La radio s'éclaire et s'enclenche. "Christmas in Heaven" des Monty Pythons. Peter lève la tête, encore embrumé et éteint l'appareil. Se retournant vers Olivia :
PETER : Bonjour mon ange.
Elle sourit et, toujours les yeux fermés, elle l'embrasse. Il se lève.
PETER : La petite n'est toujours pas levée ?
OLIVIA : Les jeunes...
Peter lâche un rire.
Plan d'Etta, assise devant la télé, regardant Bob l'éponge.
Nouveau plan dans leur cuisine. Ils sont tous les deux à table. On entend la télé en léger bruit de fond.
OLIVIA : Tu ne t'es pas réveillé cette nuit ?
PETER, embarrassé : Non... J'ai dormi sans interruption.
OLIVIA : C'est bien, non ?
PETER, détournant le regard vers Etta : Je n'ai pas renoncé à trouver Walter, Olivia.
OLIVIA : Je ne dis pas ça. Mais je suis contente que tu dormes enfin. (Se redressant pour s'étirer) Ah, les doux plaisirs d'une grasse matinée.
PETER : Méritée !
OLIVIA : Ces shapeshifters... Je ne crois pas que même à l'époque nous en voyions autant.
PETER : Allez, ne parlons pas de boulot.
OLIVIA : Tu as raison. J'ai réfléchi au sujet de la machine...
PETER, pointant du pouce vers l'étagère par dessus son épaule : Je croyais qu'on avait décidé de garder l'ancienne ?
OLIVIA : Je parle de l'engin apocalyptique placé sur Liberty Island, pas de la machine à café.
PETER : Allez, ça c'est du travail !
OLIVIA : C'est quand même assez important pour occuper rien qu'une conversation... Quelque chose me turlupine.
PETER : Tu penses que je vais devoir remonter dedans ?
OLIVIA : Je ne sais pas... La dernière fois qu'on avait eu un problème avec, quelqu'un était là pour nous aider... Sam Weiss.
Peter fronce les sourcils.
PETER : Où veux-tu en venir ?
OLIVIA : Eh bien, cet homme est le seul à avoir su quoi faire lorsqu'on a eu besoin d'utiliser l'engin... Il est probablement le plus qualifié pour nous aider maintenant non ?

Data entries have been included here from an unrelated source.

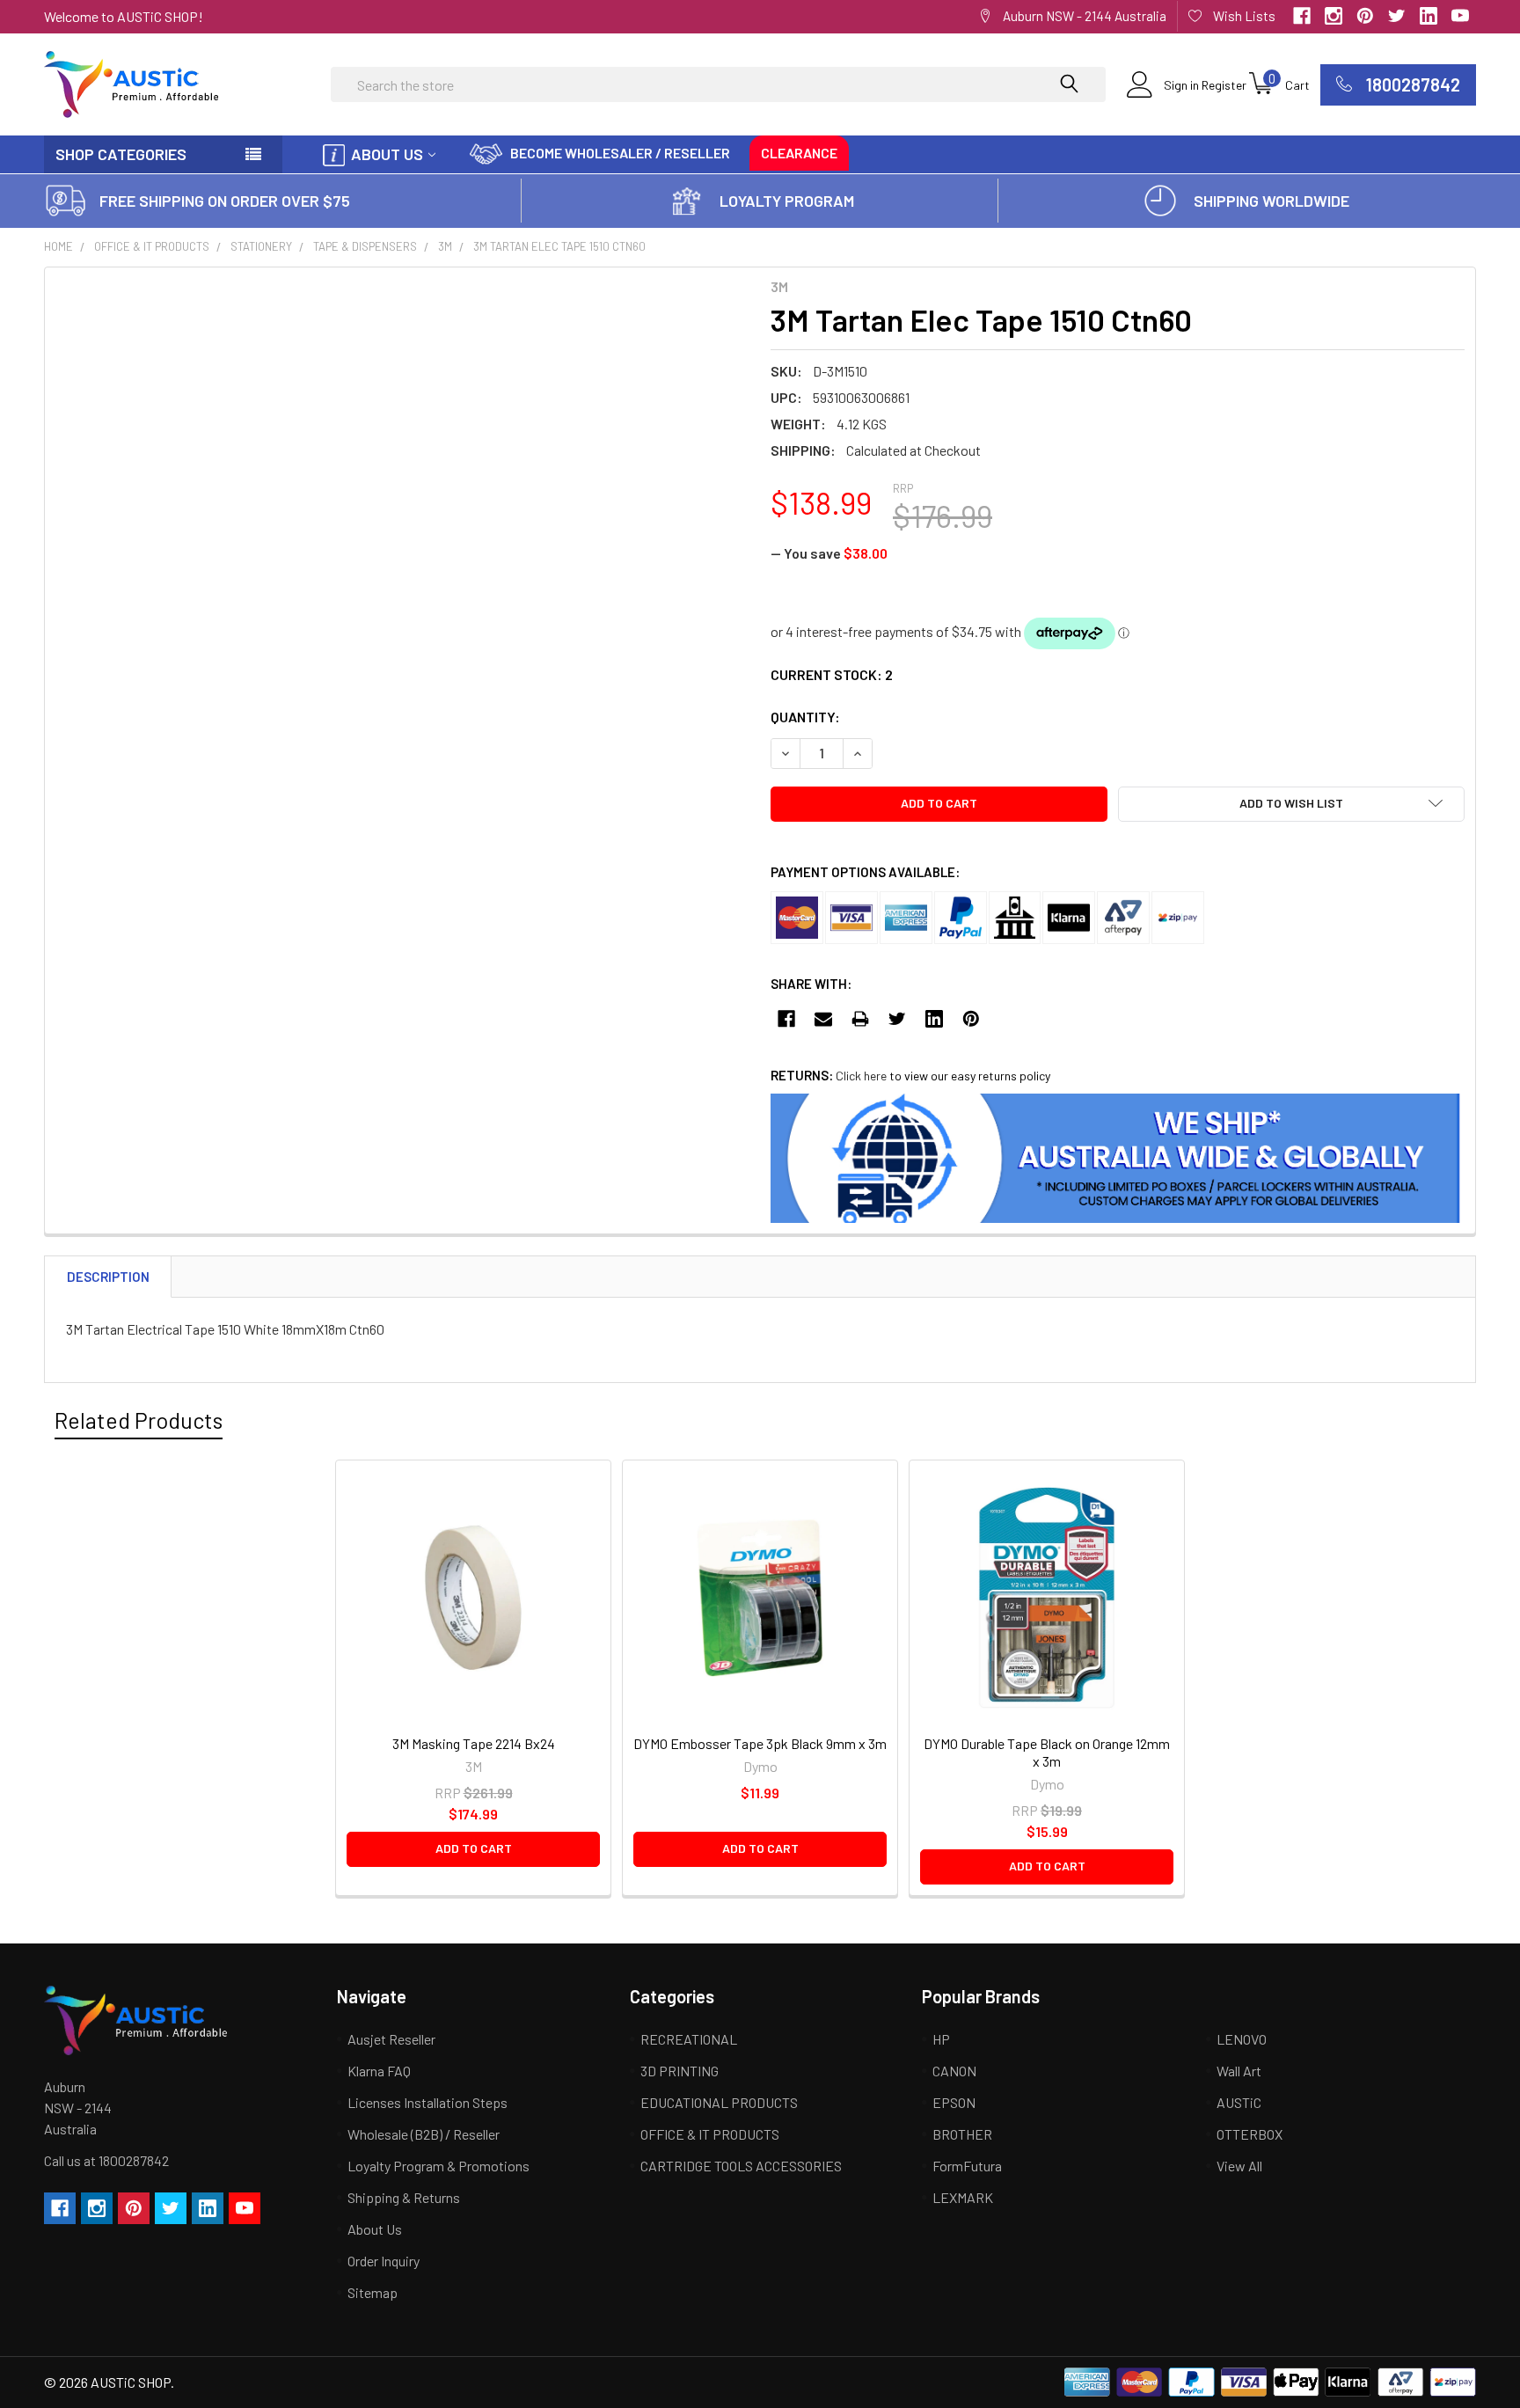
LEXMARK (962, 2197)
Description (108, 1277)
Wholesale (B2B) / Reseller (423, 2134)
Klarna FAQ (379, 2070)
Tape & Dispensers (365, 246)
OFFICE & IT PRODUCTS (151, 246)
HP (941, 2039)
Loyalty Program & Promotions (438, 2165)
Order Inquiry (383, 2260)
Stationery (261, 246)
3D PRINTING (679, 2070)
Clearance (799, 152)
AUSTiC (1239, 2102)
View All (1239, 2165)
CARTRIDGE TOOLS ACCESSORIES (741, 2165)
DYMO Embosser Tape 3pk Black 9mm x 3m (760, 1743)
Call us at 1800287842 (106, 2160)
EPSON (954, 2102)
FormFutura (967, 2165)
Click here (861, 1075)
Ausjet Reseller (391, 2039)
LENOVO (1242, 2039)
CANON (954, 2070)
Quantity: (805, 716)
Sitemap (372, 2292)
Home (58, 246)
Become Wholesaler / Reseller (620, 152)
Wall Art (1239, 2070)
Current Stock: (832, 674)
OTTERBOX (1249, 2134)
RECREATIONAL (688, 2039)
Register (1224, 84)
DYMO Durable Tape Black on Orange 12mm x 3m (1047, 1752)
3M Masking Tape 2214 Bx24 (473, 1743)
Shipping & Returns (403, 2197)
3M (445, 246)
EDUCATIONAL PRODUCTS (719, 2102)
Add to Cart (473, 1848)
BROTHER (962, 2134)
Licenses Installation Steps (427, 2102)
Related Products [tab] (139, 1420)
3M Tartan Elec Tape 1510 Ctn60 (559, 246)
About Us (387, 154)
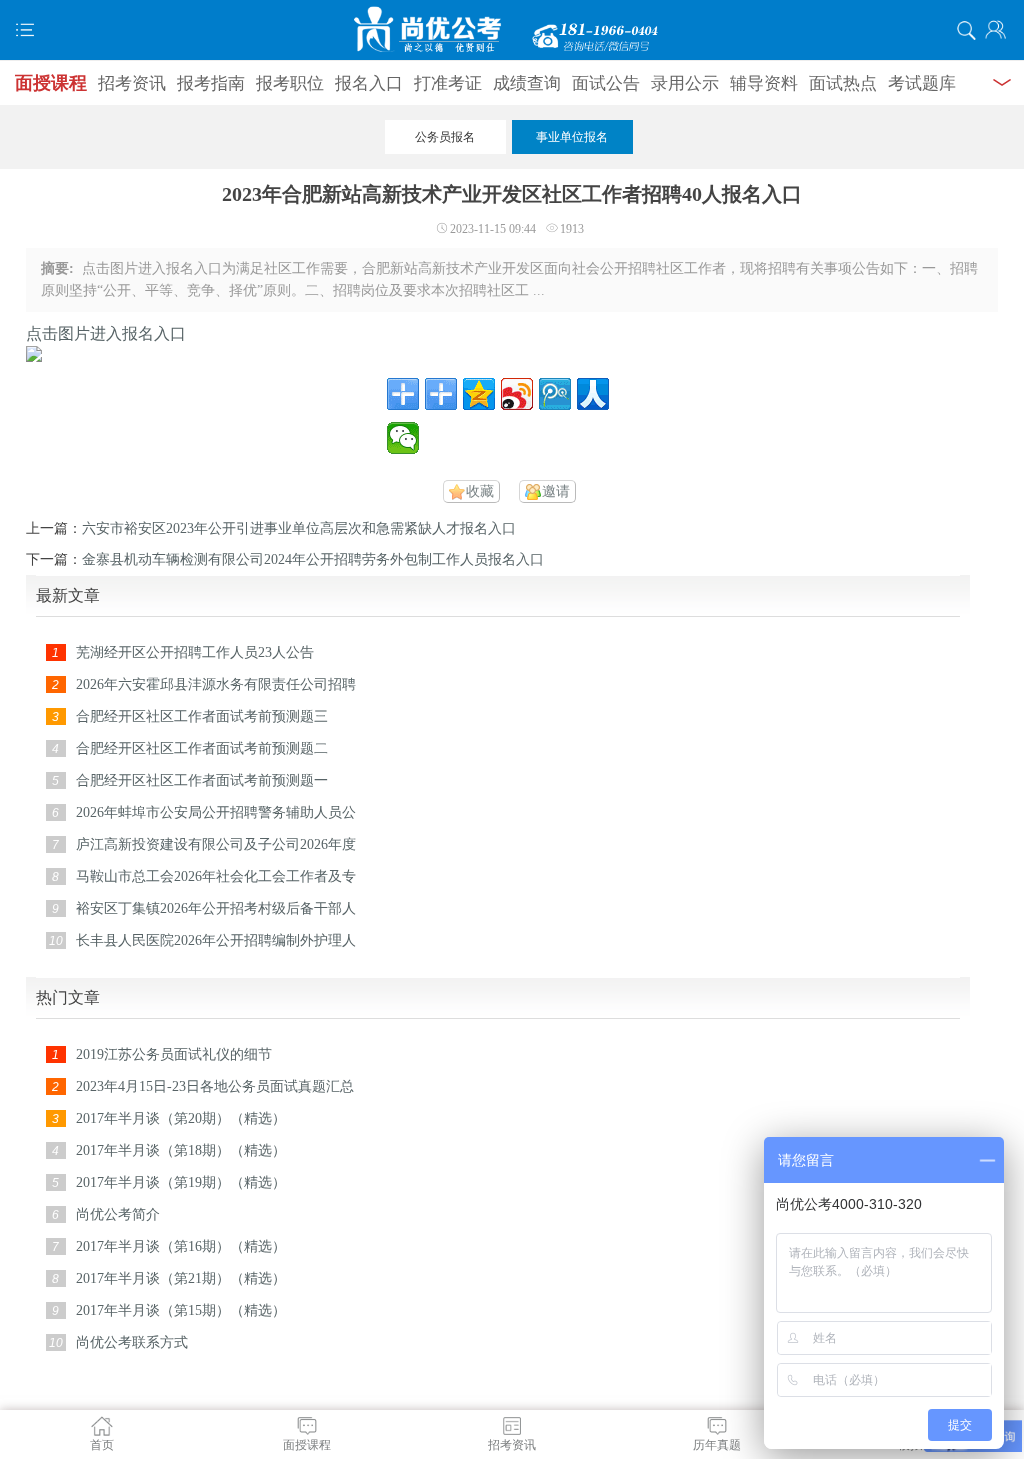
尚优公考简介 (118, 1214)
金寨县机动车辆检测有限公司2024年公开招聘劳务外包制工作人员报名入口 (313, 559)
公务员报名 (445, 137)
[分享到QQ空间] (479, 394)
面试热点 (843, 83)
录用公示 (685, 83)
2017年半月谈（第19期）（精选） (181, 1182)
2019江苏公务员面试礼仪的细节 (174, 1054)
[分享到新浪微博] (517, 394)
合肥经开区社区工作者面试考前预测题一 (202, 780)
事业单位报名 (572, 137)
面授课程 (51, 83)
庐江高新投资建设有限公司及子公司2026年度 (216, 844)
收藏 (480, 491)
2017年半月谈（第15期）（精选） (181, 1310)
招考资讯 (132, 83)
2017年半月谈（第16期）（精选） (181, 1246)
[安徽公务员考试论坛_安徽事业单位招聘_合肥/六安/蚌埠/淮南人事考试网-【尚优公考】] (512, 30)
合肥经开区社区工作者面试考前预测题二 (202, 748)
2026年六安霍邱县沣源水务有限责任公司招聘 (216, 684)
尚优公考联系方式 (132, 1342)
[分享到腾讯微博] (555, 394)
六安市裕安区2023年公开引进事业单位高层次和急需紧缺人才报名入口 (299, 528)
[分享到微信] (403, 438)
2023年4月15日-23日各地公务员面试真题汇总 (215, 1086)
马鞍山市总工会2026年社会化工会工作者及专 (216, 876)
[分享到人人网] (593, 394)
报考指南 (211, 83)
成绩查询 (527, 83)
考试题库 (922, 83)
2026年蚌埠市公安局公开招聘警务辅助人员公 (216, 812)
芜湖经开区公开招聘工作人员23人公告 (195, 652)
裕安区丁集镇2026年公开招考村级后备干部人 (216, 908)
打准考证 (448, 83)
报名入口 (369, 83)
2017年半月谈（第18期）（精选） (181, 1150)
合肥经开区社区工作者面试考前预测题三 (202, 716)
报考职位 (290, 83)
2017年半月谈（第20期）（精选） (181, 1118)
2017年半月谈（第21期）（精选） (181, 1278)
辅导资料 (764, 83)
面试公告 (606, 83)
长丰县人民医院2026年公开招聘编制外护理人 (216, 940)
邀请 (556, 491)
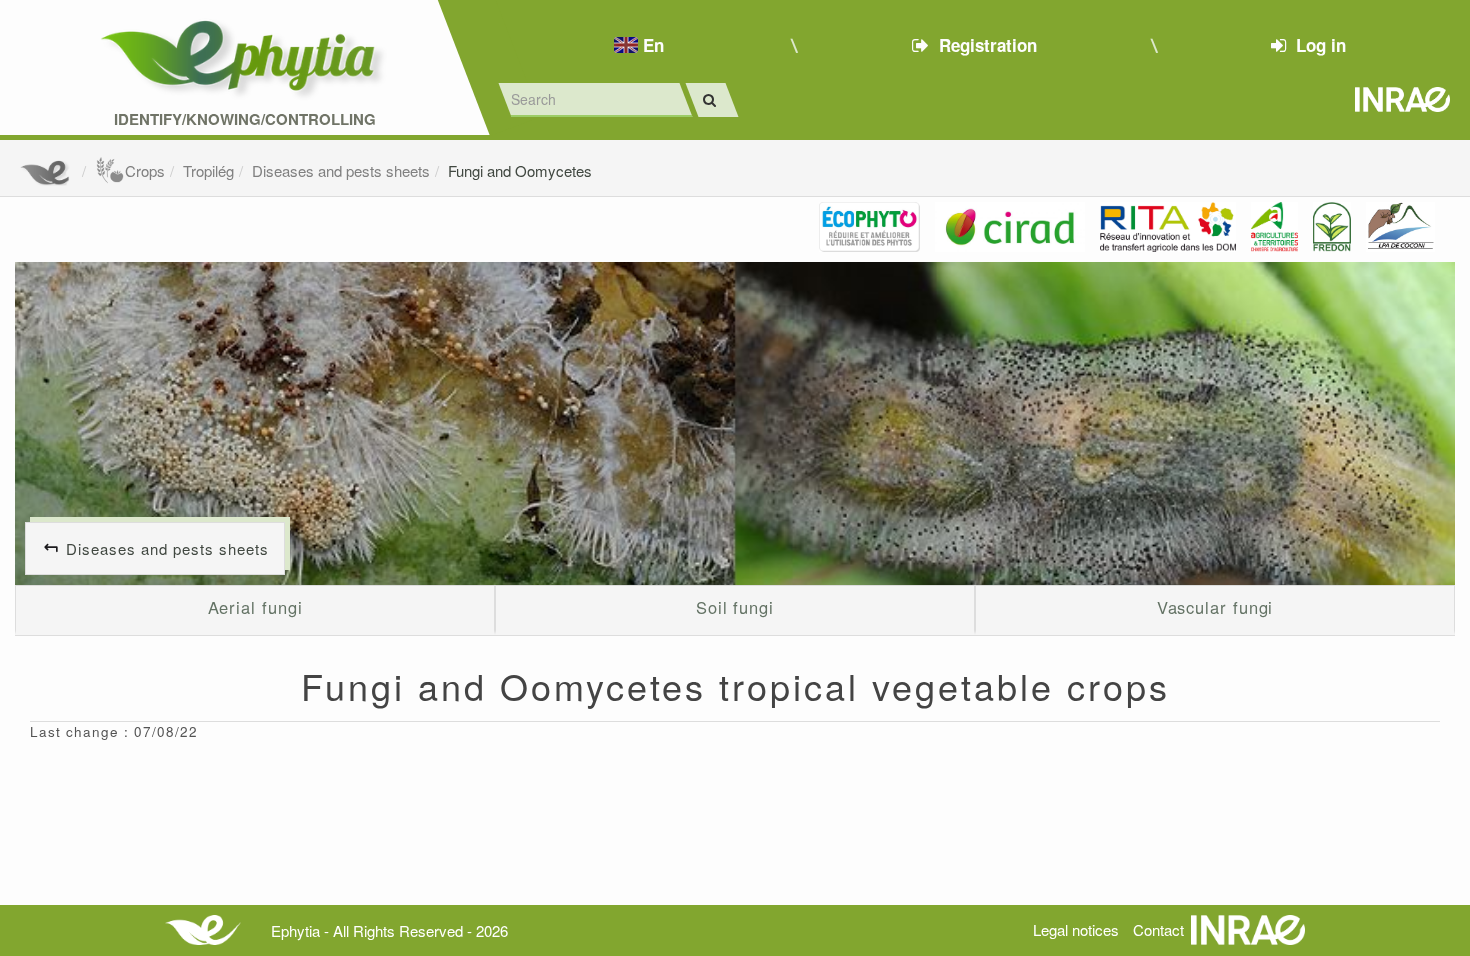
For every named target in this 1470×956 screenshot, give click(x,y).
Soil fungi (735, 607)
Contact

PETER : Certes... Mais il a complètement disparu. On ne sait même pas s'il connaît l'existence de la machine dans cette timeline...
OLIVIA : Allons, sa famille avait transporté le secret de génération en génération depuis je ne sais combien de temps... Je ne crois pas que cela aurait été effacé.
PETER : Quand bien même, personne ne sait où il se trouve.
Olivia ne répond pas, pensive.
PETER : On arrête de parler boulot, maintenant ?
Elle sourit et prend une gorgée de son bol de café. Un téléphone sonne.
PETER : J'avais oublié que cette phrase les attire...
Olivia décroche son téléphone portable. Au bout de la ligne :
ASTRID : Bonjour Olivia.
OLIVIA : Bonjour... Euh... Jour de congé ?
ASTRID : Ca va être compliqué.
Peter la regarde dans l'expectative. Elle lui fait un sourire désolé.